Over time while recording shows and processing my own thoughts, I started to realize the very thing that was pitched to me as a way to remove stress began to be the very thing causing it. Tasks, projects, and todo lists started to become anxiety producing. At first, I thought I wasn't doing productivity right, so I started trying new things, new tools, new approaches. I was seeking a form of calm productivity.
Oftentimes, we thinkers in the productivity space show off our overly complicated systems. I don't know how many times I'd show off my system on a video or something of the sort, then review it afterward and did a major facepalm. It was so convoluted even I couldn't make it work! Some of these tools are so powerful that they enable amazing, complex workflows. But for me, that complexity became an increasing bundle of stress and anxiety.
I discovered the Bullet Journal, and immediately began to feel a sense of stress lift from my shoulders. Something about using paper helped my mind and emotions feel at ease, but paper has its shortcomings, too. That started a multi-year journey into building a hybrid system -- starting with OmniFocus, on to Things 3, then fully embracing Obsidian and it's incredible plugin ecosystem.
But that journey ultimately led nowhere. Instead of finding a workable way to use a digital tool alongside paper, I found myself lost and anxious in a pile of todos and ideas.

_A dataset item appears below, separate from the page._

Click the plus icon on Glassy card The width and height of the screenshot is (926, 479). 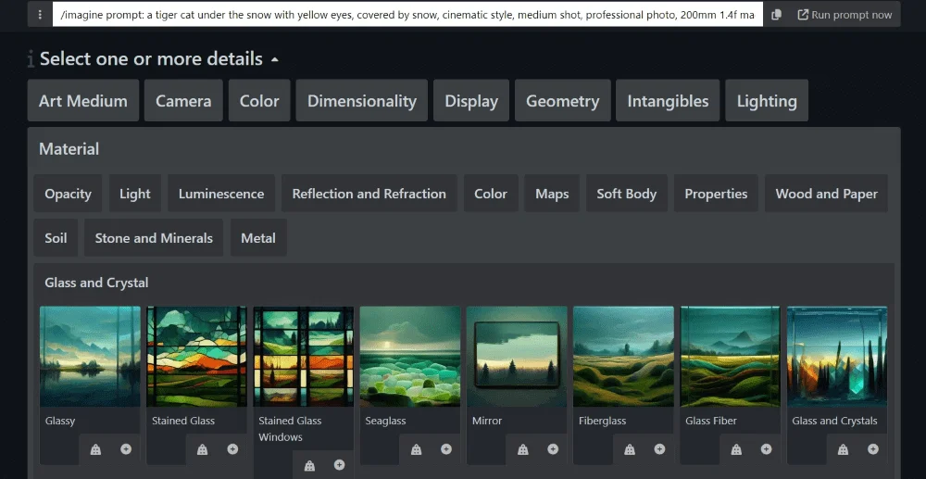point(126,449)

Some may say, "Well, Justin you just need to do better at reviewing." Others might say, "You didn't do a great job capturing and processing that information properly."

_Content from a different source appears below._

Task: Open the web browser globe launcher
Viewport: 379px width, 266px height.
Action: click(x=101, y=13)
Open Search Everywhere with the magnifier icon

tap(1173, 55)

I say, "Isn't there some bigger, more important thing here?" I've spent countless hours building systems only to change them a few months later because they caused me stress. It's so easy to get focused on the possible outcome of a marginally higher efficiency or getting stuff done a few minutes faster. But in the grand scheme of life, does working just a tiny bit faster even matter?
I'd contend it doesn't.
This is productivity in a nutshell: Write things down, then go back and look at them every once and a while. If you do this, you've gone further than other people who wander aimlessly from day to day, reacting to everything that comes their way. But I'm questioning if going any further with productivity is healthy or holistically productive.
I also have a number of other related questions:
- Where does discipline and hard work fit into the mix?
- Or the limit of hard mental work people can actually do in a day?
- What about building about a rhythm of work and rest so we can avoid burnout and actually recharge?
- What about the mindset that everything becomes a tool to become more productive, including our rest?
- Otherwise stated, why do we put everything in our lives in service to work? Is that really the highest end?
To sum up what I've been feeling: there's more to life than being productive, and I am aiming to explore it.
For those interested, I don't think this means I'm giving up making helpful resources for the work world, but I desire to pursue a more holistic view especially in regard to remote work. It also doesn't mean I'm fully giving up on the basic ideas of productivity (a la Bullet Journal, personal knowledge management), but emphasizing it so much in our lives I think is having detrimental effects. I want to counter that.
We can't keep working hard all the time without a break and expect we'll end up in a healthy, sustainable place. That's been my experience, and why I'm making a change.